Two-dimensional transition metal carbide Ti₃C₂T_x, with its large surface area, excellent conductivity, and abundant surface terminations (T_x), has found broad applications in optoelectronic devices. To address issues such as energy level misalignment, low conductivity, and surface defects at the HTL/perovskite interface in inverted perovskite solar cells (p-i-n PSCs), this study proposes an interface passivation strategy based on MXene to regulate the buried interface of NiO_x/MeO-2PACz-based p-i-n PSCs. Experimental results show that Ti₃C₂T_x, when used as an interface passivation layer, increases the work function (WF) of MeO-2PACz, facilitating energy level alignment. The abundant hydroxyl groups (−OH) on the surface of Ti₃C₂T_x undergo continuous hybridization reactions with P atoms, forming strong Ti–O–P covalent bonds that provide an effective pathway for hole transport, thereby reducing charge accumulation at the interface.

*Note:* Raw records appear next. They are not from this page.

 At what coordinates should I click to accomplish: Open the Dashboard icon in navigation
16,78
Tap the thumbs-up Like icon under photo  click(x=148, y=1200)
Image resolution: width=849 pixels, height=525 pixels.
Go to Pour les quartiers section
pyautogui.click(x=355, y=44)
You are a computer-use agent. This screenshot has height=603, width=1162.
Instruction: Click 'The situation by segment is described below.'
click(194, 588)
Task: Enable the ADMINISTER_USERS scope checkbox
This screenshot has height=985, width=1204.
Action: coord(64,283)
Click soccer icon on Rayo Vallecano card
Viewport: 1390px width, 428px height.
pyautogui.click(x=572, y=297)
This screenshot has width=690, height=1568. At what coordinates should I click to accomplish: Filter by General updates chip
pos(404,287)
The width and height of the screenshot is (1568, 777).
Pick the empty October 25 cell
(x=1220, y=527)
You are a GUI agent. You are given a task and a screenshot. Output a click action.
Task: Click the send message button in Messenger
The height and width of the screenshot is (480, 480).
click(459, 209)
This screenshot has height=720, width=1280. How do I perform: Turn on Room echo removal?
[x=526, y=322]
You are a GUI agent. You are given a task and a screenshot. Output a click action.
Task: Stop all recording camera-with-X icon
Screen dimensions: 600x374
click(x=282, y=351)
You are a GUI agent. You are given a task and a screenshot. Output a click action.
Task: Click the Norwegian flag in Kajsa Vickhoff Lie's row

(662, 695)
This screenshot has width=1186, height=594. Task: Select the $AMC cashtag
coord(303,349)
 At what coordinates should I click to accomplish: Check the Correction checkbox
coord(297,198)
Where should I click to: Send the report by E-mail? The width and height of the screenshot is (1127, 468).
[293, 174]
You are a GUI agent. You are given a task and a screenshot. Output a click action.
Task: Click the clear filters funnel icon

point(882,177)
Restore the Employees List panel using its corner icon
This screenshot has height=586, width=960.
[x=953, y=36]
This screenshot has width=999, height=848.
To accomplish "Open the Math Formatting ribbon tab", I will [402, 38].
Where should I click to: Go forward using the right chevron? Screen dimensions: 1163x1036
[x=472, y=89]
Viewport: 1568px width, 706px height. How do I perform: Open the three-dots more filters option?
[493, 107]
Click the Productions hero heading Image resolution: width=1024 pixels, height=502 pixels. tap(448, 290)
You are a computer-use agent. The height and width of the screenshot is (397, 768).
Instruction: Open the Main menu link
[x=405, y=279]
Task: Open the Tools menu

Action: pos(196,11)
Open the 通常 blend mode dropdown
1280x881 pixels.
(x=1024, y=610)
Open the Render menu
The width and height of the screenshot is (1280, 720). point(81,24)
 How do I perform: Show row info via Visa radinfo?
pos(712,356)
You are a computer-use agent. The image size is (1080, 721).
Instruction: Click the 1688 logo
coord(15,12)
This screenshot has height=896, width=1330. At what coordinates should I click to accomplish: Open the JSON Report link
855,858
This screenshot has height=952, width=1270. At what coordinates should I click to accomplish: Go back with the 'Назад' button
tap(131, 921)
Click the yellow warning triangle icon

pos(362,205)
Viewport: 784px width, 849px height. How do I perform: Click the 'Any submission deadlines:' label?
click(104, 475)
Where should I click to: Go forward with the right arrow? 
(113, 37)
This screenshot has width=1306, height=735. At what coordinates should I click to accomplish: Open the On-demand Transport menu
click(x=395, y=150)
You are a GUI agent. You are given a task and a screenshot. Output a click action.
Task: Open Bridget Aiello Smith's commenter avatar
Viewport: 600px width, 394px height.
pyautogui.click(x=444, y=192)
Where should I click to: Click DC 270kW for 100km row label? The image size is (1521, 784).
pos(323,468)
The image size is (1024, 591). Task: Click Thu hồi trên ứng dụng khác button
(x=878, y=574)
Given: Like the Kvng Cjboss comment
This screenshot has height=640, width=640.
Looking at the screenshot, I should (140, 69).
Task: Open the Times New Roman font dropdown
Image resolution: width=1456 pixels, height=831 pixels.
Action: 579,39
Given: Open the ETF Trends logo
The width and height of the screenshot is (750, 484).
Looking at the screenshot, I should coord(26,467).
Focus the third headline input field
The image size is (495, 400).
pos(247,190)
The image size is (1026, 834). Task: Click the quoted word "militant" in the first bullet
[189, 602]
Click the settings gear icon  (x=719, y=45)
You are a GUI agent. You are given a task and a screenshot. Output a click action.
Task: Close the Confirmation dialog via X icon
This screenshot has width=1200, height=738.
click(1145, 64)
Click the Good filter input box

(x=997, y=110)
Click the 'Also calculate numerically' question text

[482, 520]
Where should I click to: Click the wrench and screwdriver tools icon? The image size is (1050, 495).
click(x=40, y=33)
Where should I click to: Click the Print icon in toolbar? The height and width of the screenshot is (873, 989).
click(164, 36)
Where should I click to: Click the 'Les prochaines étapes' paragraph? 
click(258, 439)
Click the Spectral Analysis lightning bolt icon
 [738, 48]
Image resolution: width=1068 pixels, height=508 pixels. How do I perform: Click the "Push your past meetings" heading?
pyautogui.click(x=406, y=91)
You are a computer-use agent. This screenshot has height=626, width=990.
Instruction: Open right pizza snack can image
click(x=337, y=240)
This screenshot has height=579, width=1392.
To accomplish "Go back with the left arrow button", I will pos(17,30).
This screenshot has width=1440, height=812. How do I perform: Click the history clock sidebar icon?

Additionally, MXene-doped MeO-2PACz was used as a control group to further reveal the dual passivation mechanism of MXene on both the MeO-2PACz and the underlying perovskite interface. Ultimately, compared to PSCs with undoped HTLs, the power conversion efficiency (PCE) of PSCs increased by 6% with HTL doping and by 10.7% with interface passivation. This study expands the application of Ti₃C₂T_x in HTLs and provides a pathway for its use in the fabrication of highly efficient and stable PSCs.